▶
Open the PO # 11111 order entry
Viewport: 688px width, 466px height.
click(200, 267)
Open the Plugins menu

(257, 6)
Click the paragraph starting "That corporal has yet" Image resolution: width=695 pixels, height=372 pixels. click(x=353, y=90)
◀
▶
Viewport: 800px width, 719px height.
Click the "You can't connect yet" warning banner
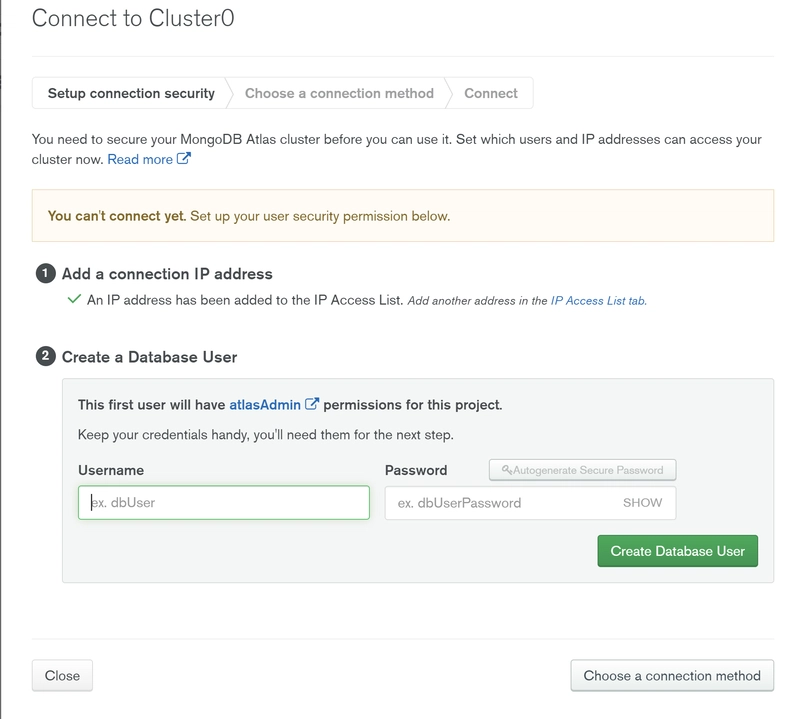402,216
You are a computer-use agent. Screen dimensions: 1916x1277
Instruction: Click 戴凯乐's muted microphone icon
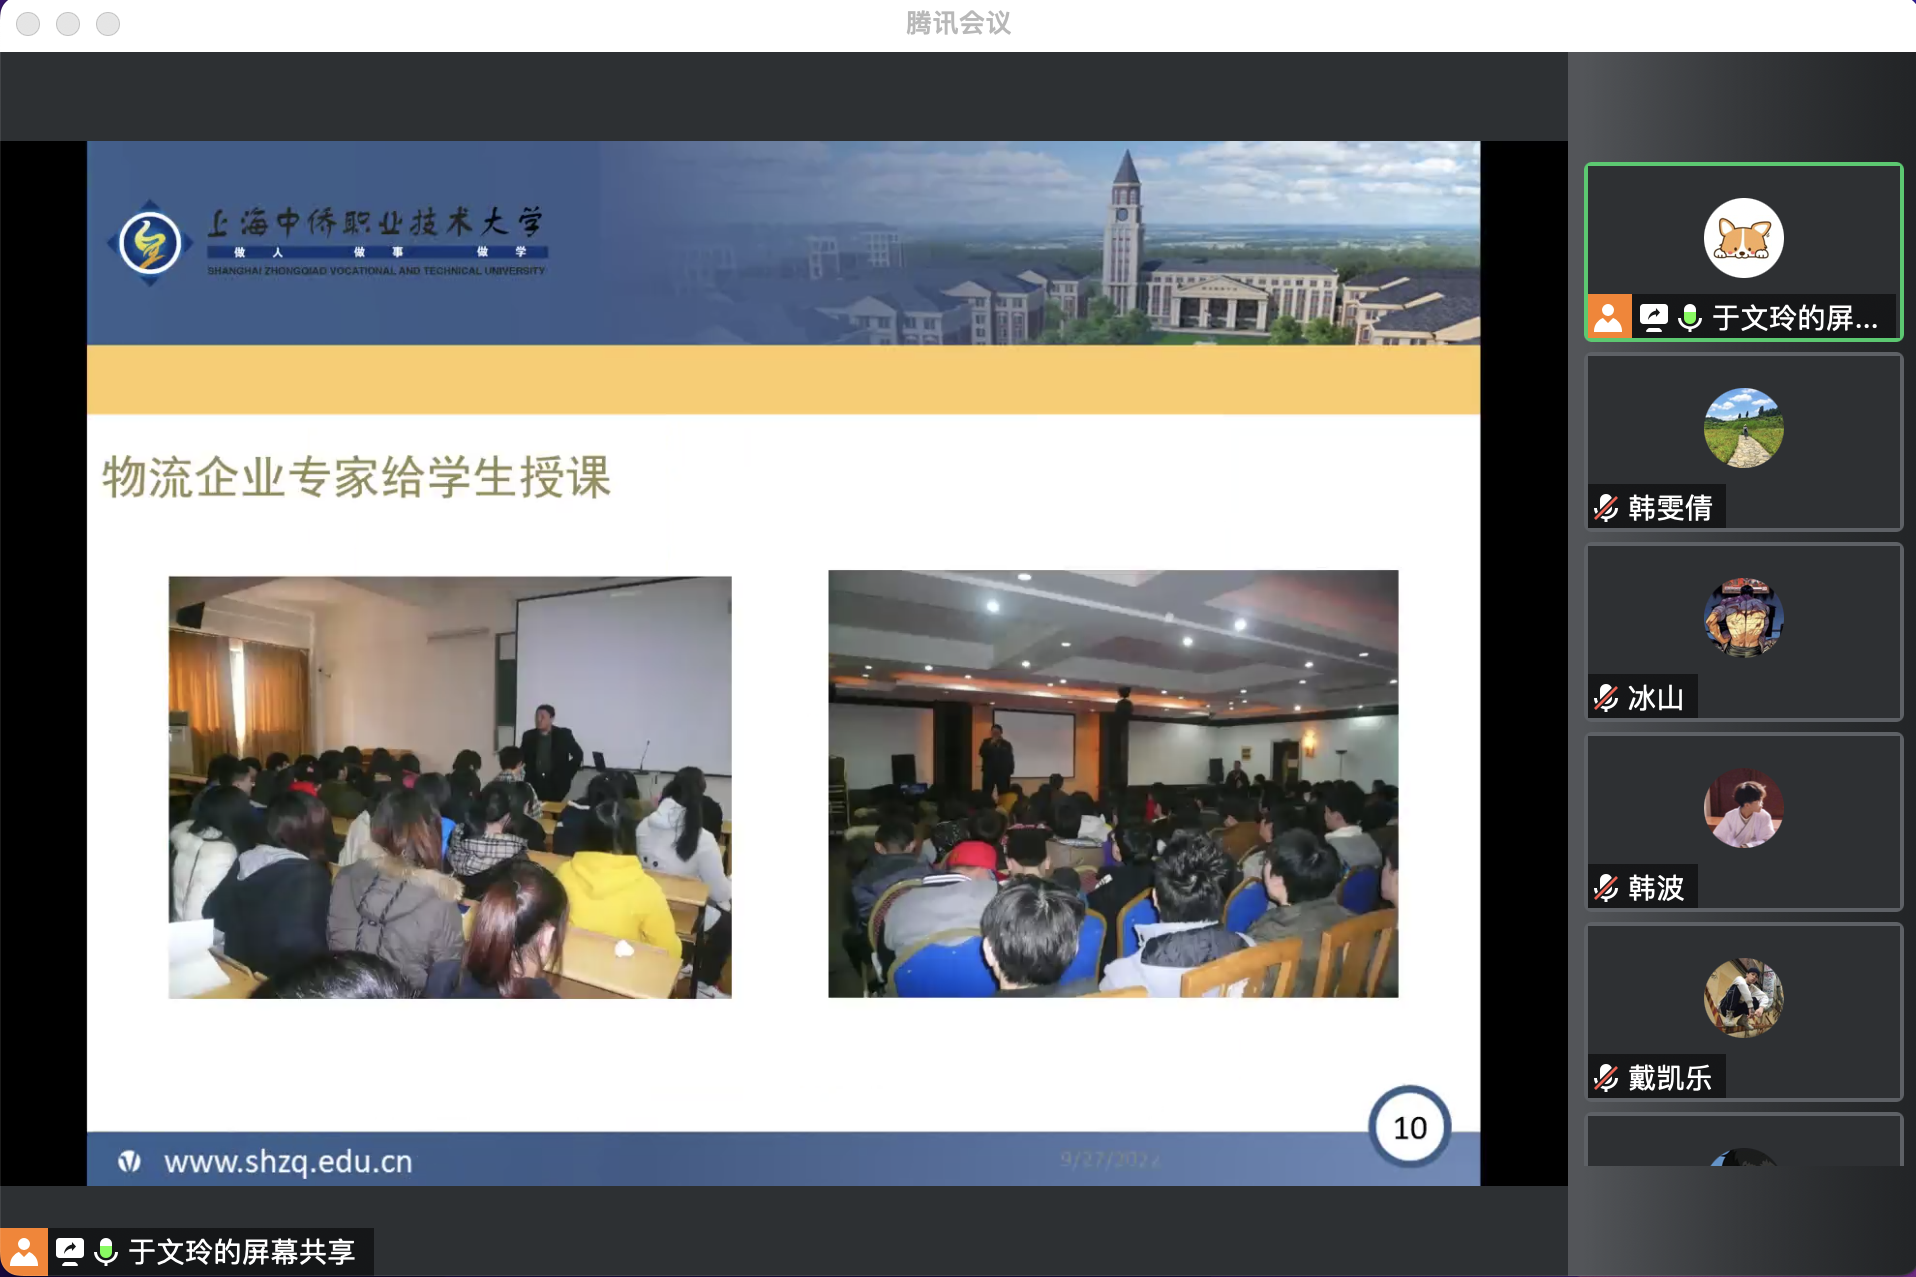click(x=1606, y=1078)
◀
▶
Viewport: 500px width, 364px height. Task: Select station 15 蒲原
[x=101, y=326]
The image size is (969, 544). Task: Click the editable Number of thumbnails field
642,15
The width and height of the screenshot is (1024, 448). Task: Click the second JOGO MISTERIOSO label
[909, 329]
◀
Repeat exactly the lines of the listing above, from the one with "Open the PO # 11111 order entry" down to the one with "Click the paragraph"; both of those lines belong in the range.

(Completed exercise):
Open the PO # 11111 order entry
Viewport: 688px width, 466px height.
click(200, 267)
Open the Plugins menu

(257, 6)
Click the paragraph starting "That corporal has yet" Image resolution: width=695 pixels, height=372 pixels. click(x=353, y=90)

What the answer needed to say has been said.